Dataset entries -
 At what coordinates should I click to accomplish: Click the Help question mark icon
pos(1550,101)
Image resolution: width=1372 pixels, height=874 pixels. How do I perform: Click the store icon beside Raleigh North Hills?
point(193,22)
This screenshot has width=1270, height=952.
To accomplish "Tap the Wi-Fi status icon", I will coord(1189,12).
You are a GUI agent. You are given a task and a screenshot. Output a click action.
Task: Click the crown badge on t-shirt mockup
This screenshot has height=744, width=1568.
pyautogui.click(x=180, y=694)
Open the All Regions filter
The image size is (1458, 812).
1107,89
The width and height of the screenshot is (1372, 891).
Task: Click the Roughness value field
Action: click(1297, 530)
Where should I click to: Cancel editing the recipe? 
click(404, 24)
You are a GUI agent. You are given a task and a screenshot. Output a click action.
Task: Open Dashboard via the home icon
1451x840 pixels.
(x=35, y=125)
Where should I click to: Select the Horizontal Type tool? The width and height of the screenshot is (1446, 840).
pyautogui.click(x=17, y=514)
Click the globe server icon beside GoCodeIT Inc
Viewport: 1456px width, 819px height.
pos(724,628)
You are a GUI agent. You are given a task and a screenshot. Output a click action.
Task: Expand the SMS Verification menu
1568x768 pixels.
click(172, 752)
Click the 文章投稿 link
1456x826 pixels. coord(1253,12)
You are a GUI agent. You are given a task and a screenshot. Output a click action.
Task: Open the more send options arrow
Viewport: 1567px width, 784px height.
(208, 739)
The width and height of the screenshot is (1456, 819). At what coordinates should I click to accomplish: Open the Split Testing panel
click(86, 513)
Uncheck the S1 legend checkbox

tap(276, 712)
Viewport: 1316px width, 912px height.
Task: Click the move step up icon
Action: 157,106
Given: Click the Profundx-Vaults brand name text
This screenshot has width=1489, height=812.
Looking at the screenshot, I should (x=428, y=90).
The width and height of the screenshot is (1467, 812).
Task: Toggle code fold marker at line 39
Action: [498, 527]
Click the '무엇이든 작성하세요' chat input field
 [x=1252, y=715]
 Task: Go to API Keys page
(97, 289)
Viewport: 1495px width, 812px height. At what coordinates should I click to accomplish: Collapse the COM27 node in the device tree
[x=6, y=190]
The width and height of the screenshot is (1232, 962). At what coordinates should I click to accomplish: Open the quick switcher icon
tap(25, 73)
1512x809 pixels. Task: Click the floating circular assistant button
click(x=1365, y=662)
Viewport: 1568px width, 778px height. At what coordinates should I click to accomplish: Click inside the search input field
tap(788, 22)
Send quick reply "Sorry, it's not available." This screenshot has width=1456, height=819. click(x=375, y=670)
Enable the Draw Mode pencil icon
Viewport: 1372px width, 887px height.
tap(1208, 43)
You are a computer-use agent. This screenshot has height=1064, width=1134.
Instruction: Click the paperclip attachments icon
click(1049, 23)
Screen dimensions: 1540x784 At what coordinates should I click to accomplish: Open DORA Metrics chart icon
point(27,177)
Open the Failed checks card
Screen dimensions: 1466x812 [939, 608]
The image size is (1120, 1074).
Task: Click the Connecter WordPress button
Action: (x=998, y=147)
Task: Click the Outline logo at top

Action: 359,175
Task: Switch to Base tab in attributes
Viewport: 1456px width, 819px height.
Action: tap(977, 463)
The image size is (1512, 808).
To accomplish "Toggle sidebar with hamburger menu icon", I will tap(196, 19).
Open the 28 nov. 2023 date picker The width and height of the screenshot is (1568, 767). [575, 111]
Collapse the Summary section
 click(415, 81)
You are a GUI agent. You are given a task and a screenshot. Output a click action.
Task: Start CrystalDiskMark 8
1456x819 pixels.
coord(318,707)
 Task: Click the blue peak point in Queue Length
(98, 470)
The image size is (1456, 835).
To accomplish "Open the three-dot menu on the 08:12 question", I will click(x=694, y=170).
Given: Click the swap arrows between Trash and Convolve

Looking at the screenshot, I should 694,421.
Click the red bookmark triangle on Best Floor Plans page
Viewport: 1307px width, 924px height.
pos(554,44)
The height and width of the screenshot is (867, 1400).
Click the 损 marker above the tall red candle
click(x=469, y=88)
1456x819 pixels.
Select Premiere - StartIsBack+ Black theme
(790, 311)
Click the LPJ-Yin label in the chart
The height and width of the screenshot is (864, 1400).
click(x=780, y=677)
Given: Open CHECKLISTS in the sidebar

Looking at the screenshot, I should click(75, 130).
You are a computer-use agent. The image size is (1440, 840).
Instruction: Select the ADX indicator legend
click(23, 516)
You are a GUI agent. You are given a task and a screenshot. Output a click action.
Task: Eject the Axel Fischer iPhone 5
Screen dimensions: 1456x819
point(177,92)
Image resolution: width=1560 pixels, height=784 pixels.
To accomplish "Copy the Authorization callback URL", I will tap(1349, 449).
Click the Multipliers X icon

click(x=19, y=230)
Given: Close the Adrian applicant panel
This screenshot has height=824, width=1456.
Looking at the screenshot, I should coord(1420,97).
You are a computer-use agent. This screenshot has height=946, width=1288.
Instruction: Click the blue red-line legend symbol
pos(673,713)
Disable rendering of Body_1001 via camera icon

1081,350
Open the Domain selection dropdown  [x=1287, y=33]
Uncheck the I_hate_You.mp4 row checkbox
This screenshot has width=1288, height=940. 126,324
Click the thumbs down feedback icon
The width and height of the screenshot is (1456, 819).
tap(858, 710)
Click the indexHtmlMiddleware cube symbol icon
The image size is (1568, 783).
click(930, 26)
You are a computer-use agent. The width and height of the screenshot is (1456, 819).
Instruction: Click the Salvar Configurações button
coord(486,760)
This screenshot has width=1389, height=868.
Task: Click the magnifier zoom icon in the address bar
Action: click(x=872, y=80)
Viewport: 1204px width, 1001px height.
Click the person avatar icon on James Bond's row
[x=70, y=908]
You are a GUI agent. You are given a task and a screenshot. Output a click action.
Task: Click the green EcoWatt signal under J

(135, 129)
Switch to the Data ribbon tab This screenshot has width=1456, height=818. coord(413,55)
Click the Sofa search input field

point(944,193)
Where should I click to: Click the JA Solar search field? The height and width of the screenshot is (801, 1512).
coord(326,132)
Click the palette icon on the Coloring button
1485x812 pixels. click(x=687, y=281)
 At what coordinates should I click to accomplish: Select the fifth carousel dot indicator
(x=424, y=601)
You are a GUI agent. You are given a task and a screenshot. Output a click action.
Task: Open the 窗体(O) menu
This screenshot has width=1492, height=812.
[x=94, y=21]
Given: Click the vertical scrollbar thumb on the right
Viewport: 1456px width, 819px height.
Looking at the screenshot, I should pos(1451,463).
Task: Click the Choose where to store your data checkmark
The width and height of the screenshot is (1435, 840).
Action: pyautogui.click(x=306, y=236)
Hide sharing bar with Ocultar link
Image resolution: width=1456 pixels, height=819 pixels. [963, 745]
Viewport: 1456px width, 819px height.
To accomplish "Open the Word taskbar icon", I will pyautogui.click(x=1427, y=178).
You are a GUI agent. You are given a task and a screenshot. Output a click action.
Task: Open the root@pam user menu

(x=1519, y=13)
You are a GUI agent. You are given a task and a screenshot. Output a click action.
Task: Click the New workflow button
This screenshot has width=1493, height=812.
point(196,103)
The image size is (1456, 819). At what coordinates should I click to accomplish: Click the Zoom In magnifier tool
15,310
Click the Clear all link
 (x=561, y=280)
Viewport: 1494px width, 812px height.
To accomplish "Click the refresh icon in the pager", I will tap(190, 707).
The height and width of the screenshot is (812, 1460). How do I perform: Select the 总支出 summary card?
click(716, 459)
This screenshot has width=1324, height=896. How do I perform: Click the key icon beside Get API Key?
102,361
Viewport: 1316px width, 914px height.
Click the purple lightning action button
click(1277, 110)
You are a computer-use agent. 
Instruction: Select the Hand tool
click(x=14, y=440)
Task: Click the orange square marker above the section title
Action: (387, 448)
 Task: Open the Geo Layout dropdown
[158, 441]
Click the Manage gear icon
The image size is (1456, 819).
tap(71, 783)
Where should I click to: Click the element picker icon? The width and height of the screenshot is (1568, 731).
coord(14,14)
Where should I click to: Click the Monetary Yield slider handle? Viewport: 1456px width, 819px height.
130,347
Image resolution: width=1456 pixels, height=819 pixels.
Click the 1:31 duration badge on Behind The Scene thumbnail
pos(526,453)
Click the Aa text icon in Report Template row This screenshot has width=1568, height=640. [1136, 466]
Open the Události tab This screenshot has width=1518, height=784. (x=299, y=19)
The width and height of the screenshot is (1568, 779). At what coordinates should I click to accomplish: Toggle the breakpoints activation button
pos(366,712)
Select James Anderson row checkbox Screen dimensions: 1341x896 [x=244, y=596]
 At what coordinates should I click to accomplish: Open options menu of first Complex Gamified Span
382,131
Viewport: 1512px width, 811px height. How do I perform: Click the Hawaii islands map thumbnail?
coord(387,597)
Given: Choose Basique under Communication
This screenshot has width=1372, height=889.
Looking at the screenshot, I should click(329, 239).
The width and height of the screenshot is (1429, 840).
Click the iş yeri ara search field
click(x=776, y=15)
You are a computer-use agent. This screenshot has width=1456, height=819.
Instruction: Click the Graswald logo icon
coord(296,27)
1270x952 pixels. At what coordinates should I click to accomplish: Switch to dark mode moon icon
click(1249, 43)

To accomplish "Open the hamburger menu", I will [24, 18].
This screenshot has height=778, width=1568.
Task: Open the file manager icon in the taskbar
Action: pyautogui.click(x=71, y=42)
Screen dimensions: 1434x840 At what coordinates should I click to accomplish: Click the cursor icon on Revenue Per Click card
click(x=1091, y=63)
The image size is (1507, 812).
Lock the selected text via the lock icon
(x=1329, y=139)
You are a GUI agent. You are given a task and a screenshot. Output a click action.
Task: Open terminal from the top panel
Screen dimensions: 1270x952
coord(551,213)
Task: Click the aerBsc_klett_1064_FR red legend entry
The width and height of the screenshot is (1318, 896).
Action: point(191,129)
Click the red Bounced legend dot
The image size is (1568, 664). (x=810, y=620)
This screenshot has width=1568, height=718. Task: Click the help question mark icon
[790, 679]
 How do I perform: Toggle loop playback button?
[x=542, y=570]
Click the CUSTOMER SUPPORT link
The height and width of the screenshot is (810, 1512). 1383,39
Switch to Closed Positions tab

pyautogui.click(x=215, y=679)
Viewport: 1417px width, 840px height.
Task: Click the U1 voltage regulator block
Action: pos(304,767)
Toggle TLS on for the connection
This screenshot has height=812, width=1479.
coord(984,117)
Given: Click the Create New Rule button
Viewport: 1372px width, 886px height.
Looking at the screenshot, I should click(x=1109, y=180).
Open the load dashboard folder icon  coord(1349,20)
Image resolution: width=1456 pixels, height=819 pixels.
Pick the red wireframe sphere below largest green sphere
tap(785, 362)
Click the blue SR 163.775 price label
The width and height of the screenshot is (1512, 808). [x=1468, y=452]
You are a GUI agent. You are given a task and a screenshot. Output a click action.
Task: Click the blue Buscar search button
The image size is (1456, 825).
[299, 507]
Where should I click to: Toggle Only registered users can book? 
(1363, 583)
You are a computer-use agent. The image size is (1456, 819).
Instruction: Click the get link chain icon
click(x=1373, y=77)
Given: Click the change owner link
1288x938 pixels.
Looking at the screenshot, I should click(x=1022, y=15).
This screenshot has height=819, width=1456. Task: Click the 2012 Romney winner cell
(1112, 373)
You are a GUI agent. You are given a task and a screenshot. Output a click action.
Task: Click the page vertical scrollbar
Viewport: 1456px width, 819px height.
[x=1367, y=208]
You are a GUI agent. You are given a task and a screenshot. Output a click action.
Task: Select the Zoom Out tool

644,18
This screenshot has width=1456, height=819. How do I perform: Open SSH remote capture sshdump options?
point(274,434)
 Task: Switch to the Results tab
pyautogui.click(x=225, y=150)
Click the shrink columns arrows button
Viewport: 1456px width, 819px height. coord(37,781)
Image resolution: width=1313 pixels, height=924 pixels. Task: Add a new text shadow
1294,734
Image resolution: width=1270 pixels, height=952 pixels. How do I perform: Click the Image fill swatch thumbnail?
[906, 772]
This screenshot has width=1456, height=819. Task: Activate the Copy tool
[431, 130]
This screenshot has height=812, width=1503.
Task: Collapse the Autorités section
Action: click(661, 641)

Assignment - Scan the data above and report each line in which "Choose" is present.

Exercise output -
Task: Click the Choose where to store your data checkmark
Given: Choose Basique under Communication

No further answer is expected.